# Eheim 1046-12 Volt: regelbar und wie anschließbar?



## Genzemann (15. Mai 2010)

*Eheim 1046-12 Volt: regelbar und wie anschließbar?*

Hi Leute,

ich habe mal zwei kurze Frage zu dieser Pumpe: Aquatuning - Der Wasserkühlung Vollsortimenter - Eheim 1046-Watercool Edition 12Volt Vollkeramiklagerung Watercool Eheim 1046-12Volt Vollkeramiklagerung 49031

1.) Kann ich diese Pumpe irgendwie steuern/regeln? Also bei Bedarf langsamer machen?

2.) Wie schließe ich die eigentlich an den Strom an? Einfach ein Stecker vom Netzteil an die Pumpe? Weil hatte auch mal gelesen, dass die Eheim Pumpen AC/DC Wandler brauchen, weil die Pumpen mit Gleichstrom arbeiten. Ist das für diese Pumpe nicht notwendig?

Gruß


----------



## Scheolin (15. Mai 2010)

*AW: Eheim 1046-12 Volt: regelbar und wie anschließbar?*

ähhhmmm...das was aus dem Netzteil rauskommt ist Gleichstrom...

ohne Externe Steuerung könnte man nur die Pin's vertauschen...also 12V,7V und 5V glaub ich,weiß ich aber nicht mehr so genau...

mfg Scheolin


----------



## Genzemann (15. Mai 2010)

*AW: Eheim 1046-12 Volt: regelbar und wie anschließbar?*

Ups: ich meinte, weil die Pumpen mit Wechselstrom arbeiten, aber das Netzteil Gleichstrom liefert. Also genau anders rum - danke Scheolin


----------



## mmayr (15. Mai 2010)

*AW: Eheim 1046-12 Volt: regelbar und wie anschließbar?*

Die Aquastream ist eine Eheim-Pumpe und lässt sich per Software regeln.


----------



## KingPiranhas (15. Mai 2010)

*AW: Eheim 1046-12 Volt: regelbar und wie anschließbar?*

Genau nimm ne Aquastream XT, die ist etwas besser. Regelung per Software über USB, mehr Funktionen und jeder updatebar.


----------



## Scheolin (15. Mai 2010)

*AW: Eheim 1046-12 Volt: regelbar und wie anschließbar?*

guck mal hin: Das ist keine Aquastream!

Die Eheim läuft mit Wechselstrom, also muss ein AC/DC-Wandler her

und guck mal im Aquarisik Bereich nach der Eheim 1046,da ist die viel Billiger...hat halt nur keinen PC konformen Anschluss...müsstes dir dann selber was zusammenlöten

mfg Scheolin


----------



## KingPiranhas (15. Mai 2010)

*AW: Eheim 1046-12 Volt: regelbar und wie anschließbar?*



> 1.) Kann ich diese Pumpe irgendwie steuern/regeln? Also bei Bedarf langsamer machen?

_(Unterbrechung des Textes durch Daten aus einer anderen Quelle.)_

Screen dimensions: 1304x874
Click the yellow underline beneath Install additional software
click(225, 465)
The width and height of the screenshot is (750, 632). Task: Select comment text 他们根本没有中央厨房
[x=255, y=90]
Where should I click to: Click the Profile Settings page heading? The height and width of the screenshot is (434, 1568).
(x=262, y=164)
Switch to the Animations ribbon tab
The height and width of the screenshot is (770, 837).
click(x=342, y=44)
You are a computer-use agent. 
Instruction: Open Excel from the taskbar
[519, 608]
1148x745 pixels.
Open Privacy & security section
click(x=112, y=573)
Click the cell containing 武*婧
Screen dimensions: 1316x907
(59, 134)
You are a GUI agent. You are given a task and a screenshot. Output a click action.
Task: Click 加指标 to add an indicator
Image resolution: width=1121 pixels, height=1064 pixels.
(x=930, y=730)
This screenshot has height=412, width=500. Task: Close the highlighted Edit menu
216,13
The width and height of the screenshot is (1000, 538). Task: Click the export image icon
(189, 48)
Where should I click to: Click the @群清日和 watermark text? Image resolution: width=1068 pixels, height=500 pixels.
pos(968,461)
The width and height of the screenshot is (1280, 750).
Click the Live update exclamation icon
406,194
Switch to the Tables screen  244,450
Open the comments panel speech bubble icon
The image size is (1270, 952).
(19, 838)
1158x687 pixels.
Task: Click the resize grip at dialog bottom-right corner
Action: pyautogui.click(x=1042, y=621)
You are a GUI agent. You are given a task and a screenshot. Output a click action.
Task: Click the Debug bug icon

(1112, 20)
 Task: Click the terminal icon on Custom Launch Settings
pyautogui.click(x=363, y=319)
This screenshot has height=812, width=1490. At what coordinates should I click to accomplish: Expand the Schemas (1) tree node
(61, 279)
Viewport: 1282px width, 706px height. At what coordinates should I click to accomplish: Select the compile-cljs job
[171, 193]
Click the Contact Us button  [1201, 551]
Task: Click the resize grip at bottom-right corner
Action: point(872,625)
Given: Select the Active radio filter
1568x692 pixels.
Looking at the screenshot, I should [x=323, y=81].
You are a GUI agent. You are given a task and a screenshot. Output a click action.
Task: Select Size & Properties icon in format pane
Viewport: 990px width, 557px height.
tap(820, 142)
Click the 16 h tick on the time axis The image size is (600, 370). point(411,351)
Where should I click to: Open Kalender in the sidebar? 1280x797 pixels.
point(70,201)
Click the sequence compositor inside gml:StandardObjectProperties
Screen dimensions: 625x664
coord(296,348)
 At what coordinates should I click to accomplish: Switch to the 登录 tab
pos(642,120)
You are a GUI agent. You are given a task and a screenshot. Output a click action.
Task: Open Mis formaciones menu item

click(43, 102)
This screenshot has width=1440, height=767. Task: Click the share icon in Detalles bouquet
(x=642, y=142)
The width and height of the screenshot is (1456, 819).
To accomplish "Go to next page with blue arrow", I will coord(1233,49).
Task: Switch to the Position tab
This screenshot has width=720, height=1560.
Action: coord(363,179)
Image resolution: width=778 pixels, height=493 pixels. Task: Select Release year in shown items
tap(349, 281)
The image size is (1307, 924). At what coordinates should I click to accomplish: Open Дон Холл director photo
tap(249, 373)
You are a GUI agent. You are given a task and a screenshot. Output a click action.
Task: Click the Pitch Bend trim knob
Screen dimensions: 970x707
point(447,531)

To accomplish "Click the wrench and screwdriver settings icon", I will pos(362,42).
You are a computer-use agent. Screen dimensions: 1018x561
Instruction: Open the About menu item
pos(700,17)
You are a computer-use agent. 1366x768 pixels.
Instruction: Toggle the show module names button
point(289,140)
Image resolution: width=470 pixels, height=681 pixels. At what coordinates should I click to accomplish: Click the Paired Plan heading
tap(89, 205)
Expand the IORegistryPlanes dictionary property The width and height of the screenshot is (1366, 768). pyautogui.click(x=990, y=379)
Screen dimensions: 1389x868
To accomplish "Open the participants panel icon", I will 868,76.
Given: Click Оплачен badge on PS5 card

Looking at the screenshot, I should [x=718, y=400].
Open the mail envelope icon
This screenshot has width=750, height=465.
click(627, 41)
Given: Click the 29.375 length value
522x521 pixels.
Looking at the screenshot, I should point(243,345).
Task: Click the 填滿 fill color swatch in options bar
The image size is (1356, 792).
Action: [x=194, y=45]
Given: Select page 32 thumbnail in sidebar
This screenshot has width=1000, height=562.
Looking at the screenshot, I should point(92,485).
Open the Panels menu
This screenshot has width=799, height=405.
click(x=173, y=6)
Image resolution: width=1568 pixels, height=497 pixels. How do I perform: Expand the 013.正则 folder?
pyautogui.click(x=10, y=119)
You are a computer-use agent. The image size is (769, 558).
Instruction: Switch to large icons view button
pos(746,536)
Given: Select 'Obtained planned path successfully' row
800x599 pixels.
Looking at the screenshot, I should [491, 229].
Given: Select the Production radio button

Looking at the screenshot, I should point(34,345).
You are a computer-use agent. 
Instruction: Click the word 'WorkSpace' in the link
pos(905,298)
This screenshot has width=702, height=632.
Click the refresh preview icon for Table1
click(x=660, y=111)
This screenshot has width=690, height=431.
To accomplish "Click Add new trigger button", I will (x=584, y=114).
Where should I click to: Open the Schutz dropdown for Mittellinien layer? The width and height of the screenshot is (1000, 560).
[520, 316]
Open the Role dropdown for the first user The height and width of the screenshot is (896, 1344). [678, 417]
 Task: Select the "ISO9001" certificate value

Ja, in dem du den Regler an der Pumpe verstellst.



> guck mal hin: Das ist keine Aquastream!


Wenn du mich meinst, weis ich. 



> Die Eheim läuft mit Wechselstrom, also muss ein AC/DC-Wandler her


Der schon in der Pumpe integriert ist.


----------



## Scheolin (15. Mai 2010)

*AW: Eheim 1046-12 Volt: regelbar und wie anschließbar?*

nein,meinte nicht dich

und jetzt wo dus sagst...stimmt da ist ein Drehpoti

und das mit dem AC/DC bezog sich auf die Aquaristik Eheim, aslo die Urahnin...

mfg Scheolin


----------



## Genzemann (15. Mai 2010)

*AW: Eheim 1046-12 Volt: regelbar und wie anschließbar?*

Super, danke euch. 
@KingPiranhas: genau die Antworten habe ich gesucht 

Gurß


----------



## ruyven_macaran (22. Mai 2010)

*AW: Eheim 1046-12 Volt: regelbar und wie anschließbar?*



KingPiranhas schrieb:


> JDer schon in der Pumpe integriert ist.




Anmerkung:
Das gilt für die hier verlinkte Watercool-Eheim (wie man auch an dem Molex-Anschluss auf dem Bild erkennen könnte).
Die normale Eheim1046 12 Volt (die in er Überschrift steht) ist tatsächlich eine reine 12V AC Pumpe und braucht eine externe Wechselrichterplatine, die aber keine Regelmöglichkeit bietet.


----------



## loltheripper (16. Dezember 2011)

*AW: Eheim 1046-12 Volt: regelbar und wie anschließbar?*

Hab mir genau die bestellt und die kam mit normalem kabel für die steckdose?!


----------



## ruyven_macaran (16. Dezember 2011)

*AW: Eheim 1046-12 Volt: regelbar und wie anschließbar?*

Wie man unschwer sehen kann, hat diese Pumpe kein Kabel dranhängen. Erst recht keins für die Steckdose.
Entweder verwechselst du was, oder du hast nicht das bekommen, was du bestellt hast, sondern etwas, dass so meilenweit von der Produktbeschreibung abweicht, dass selbst ein Blinder dies nach sehr kurzer Zeit hätte bemerken sollen.


----------



## loltheripper (19. Dezember 2011)

*AW: Eheim 1046-12 Volt: regelbar und wie anschließbar?*

Muss dir vollkommen recht geben hab meine Lesezeichen mal wieder durchnander gebracht. Mein fehler sry


----------